• **Items**
--- BEGIN ---

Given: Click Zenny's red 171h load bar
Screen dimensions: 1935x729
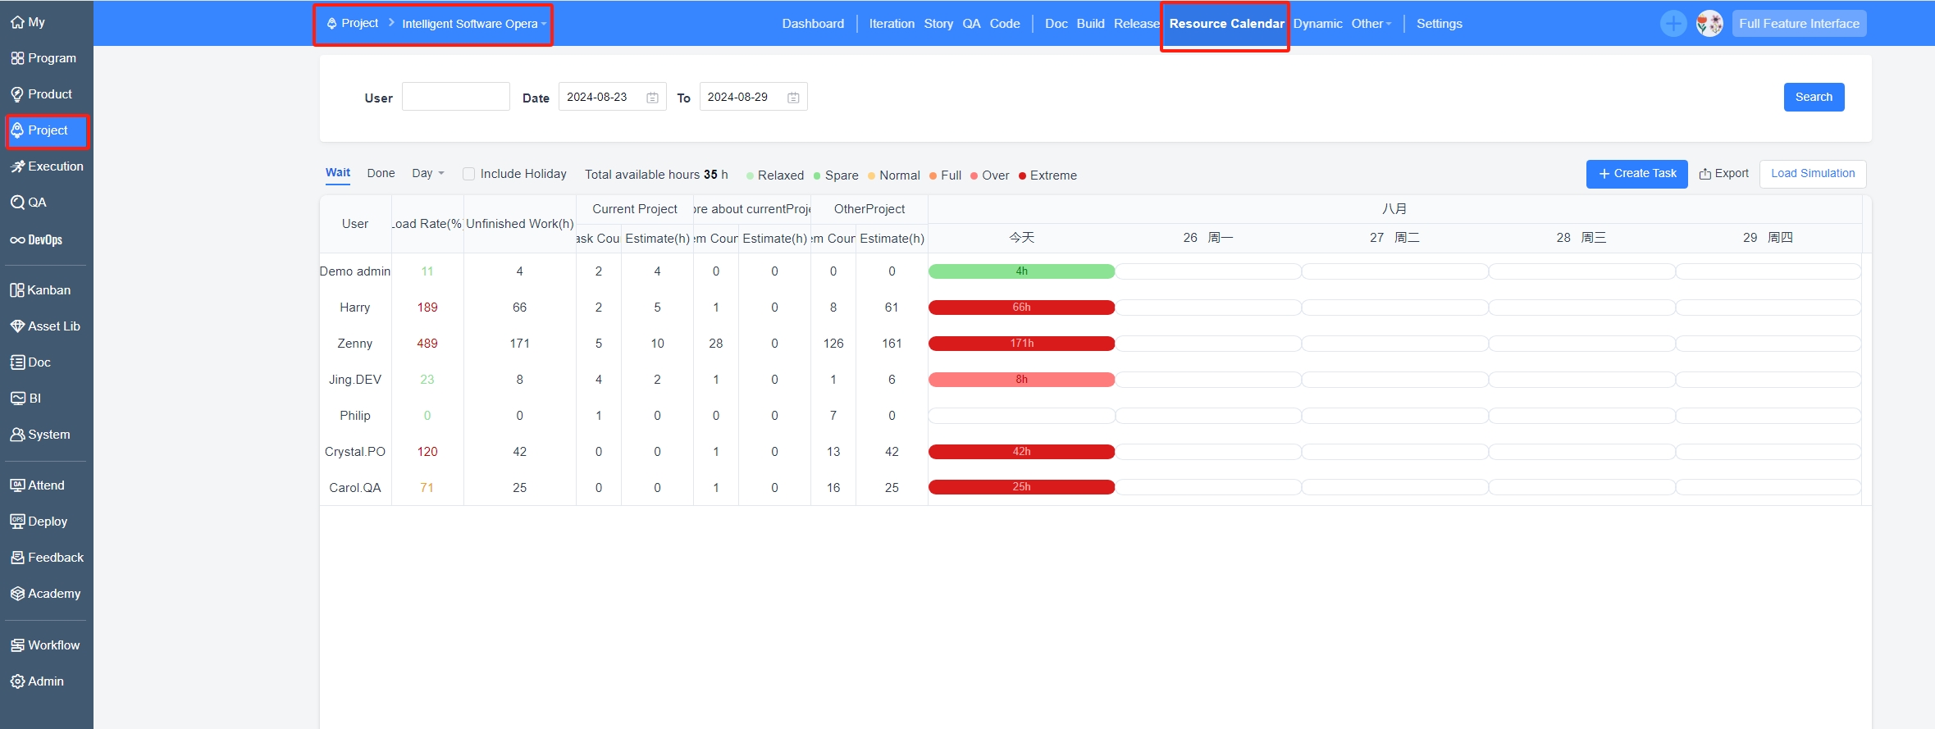Looking at the screenshot, I should (1021, 344).
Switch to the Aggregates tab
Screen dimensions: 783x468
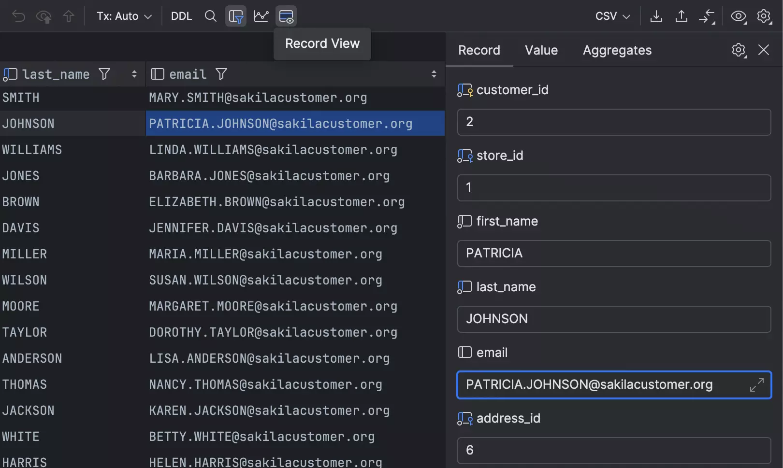(x=617, y=50)
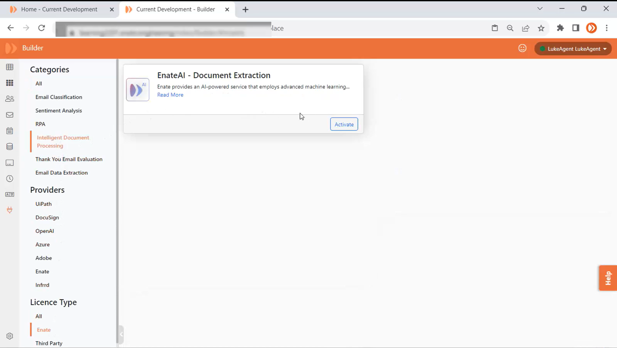Select the database stack sidebar icon

(10, 147)
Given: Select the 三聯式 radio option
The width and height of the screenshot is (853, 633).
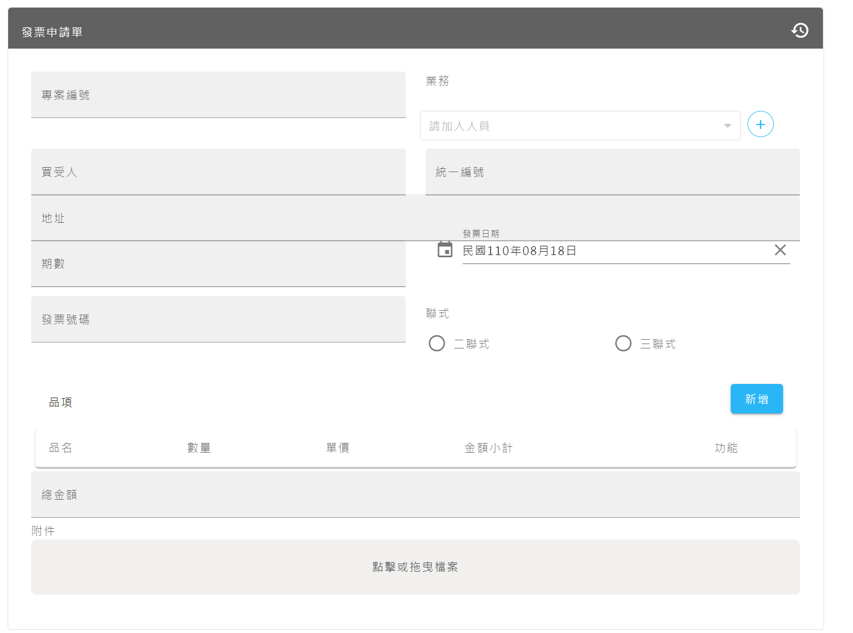Looking at the screenshot, I should coord(623,344).
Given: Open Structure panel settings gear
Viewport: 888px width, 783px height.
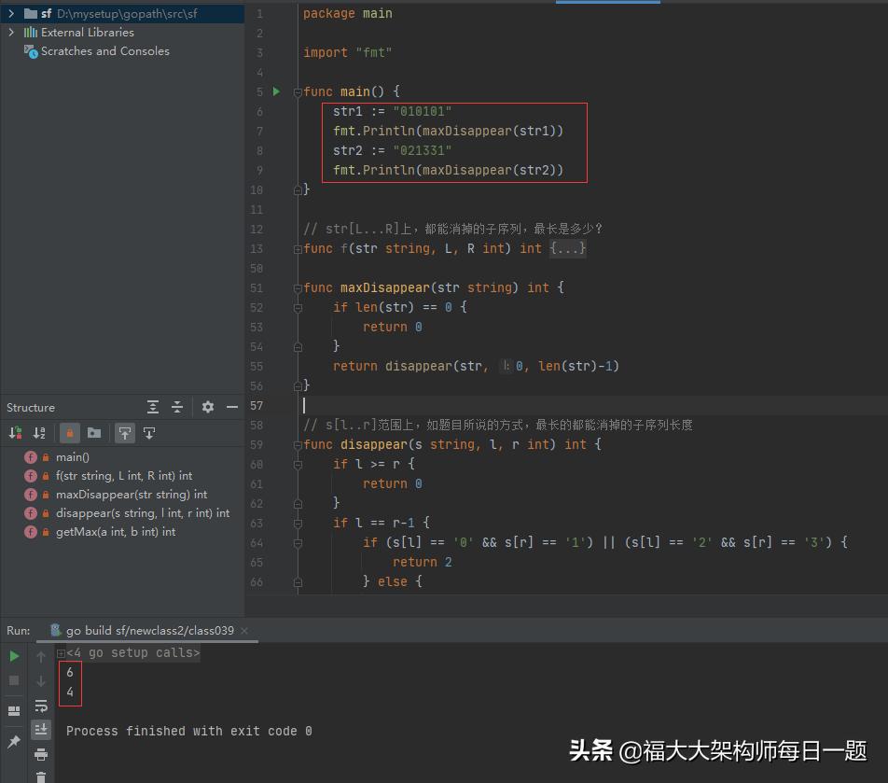Looking at the screenshot, I should [x=207, y=407].
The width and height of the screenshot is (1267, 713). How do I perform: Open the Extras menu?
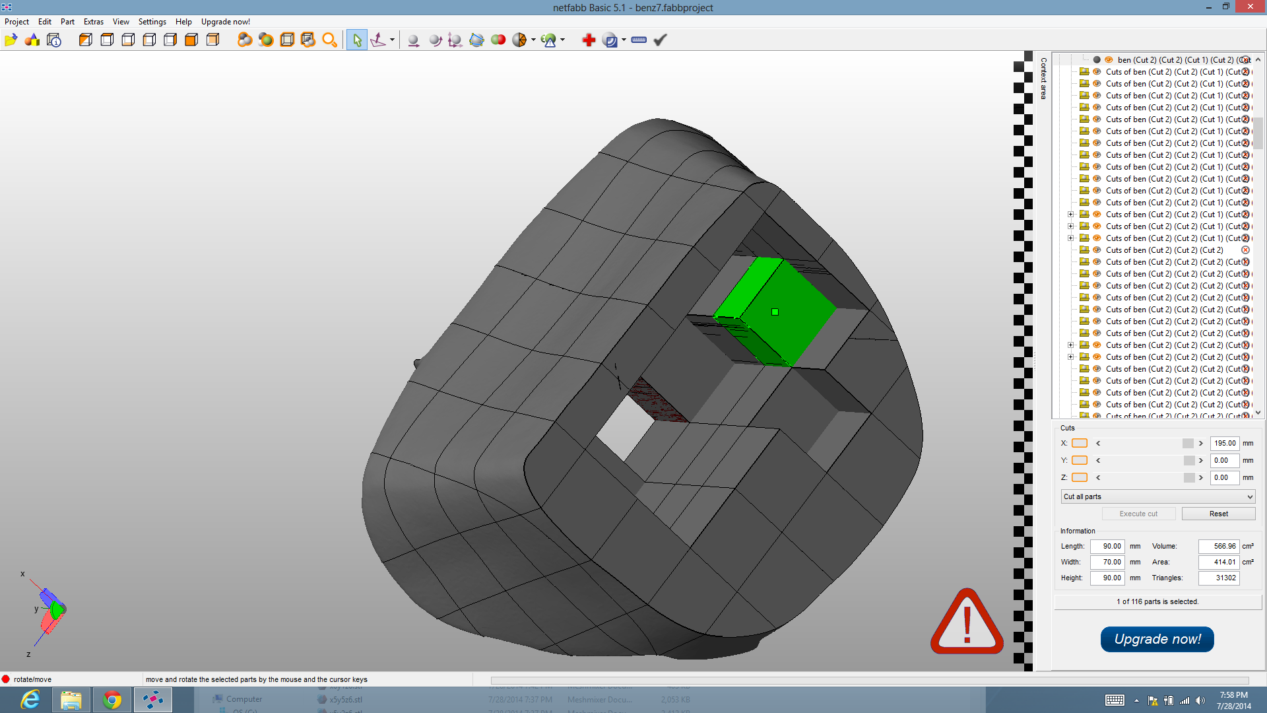click(93, 22)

--- END ---

• **Given exercise**
Express the lines above as a Markdown table with the columns Row and Line, numbering each line and skipping blank ones. Leave the pictures out of the answer.

• **The result**
| Row | Line |
|---|---|
| 1 | Given: Click Zenny's red 171h load bar |
| 2 | Screen dimensions: 1935x729 |
| 3 | Looking at the screenshot, I should (1021, 344). |
| 4 | Switch to the Aggregates tab |
| 5 | Screen dimensions: 783x468 |
| 6 | (x=617, y=50) |
| 7 | Select the database stack sidebar icon |
| 8 | (10, 147) |
| 9 | Given: Select the 三聯式 radio option |
| 10 | The width and height of the screenshot is (853, 633). |
| 11 | Looking at the screenshot, I should coord(623,344). |
| 12 | Given: Open Structure panel settings gear |
| 13 | Viewport: 888px width, 783px height. |
| 14 | Looking at the screenshot, I should [x=207, y=407]. |
| 15 | The width and height of the screenshot is (1267, 713). How do I perform: Open the Extras menu? |
| 16 | click(93, 22) |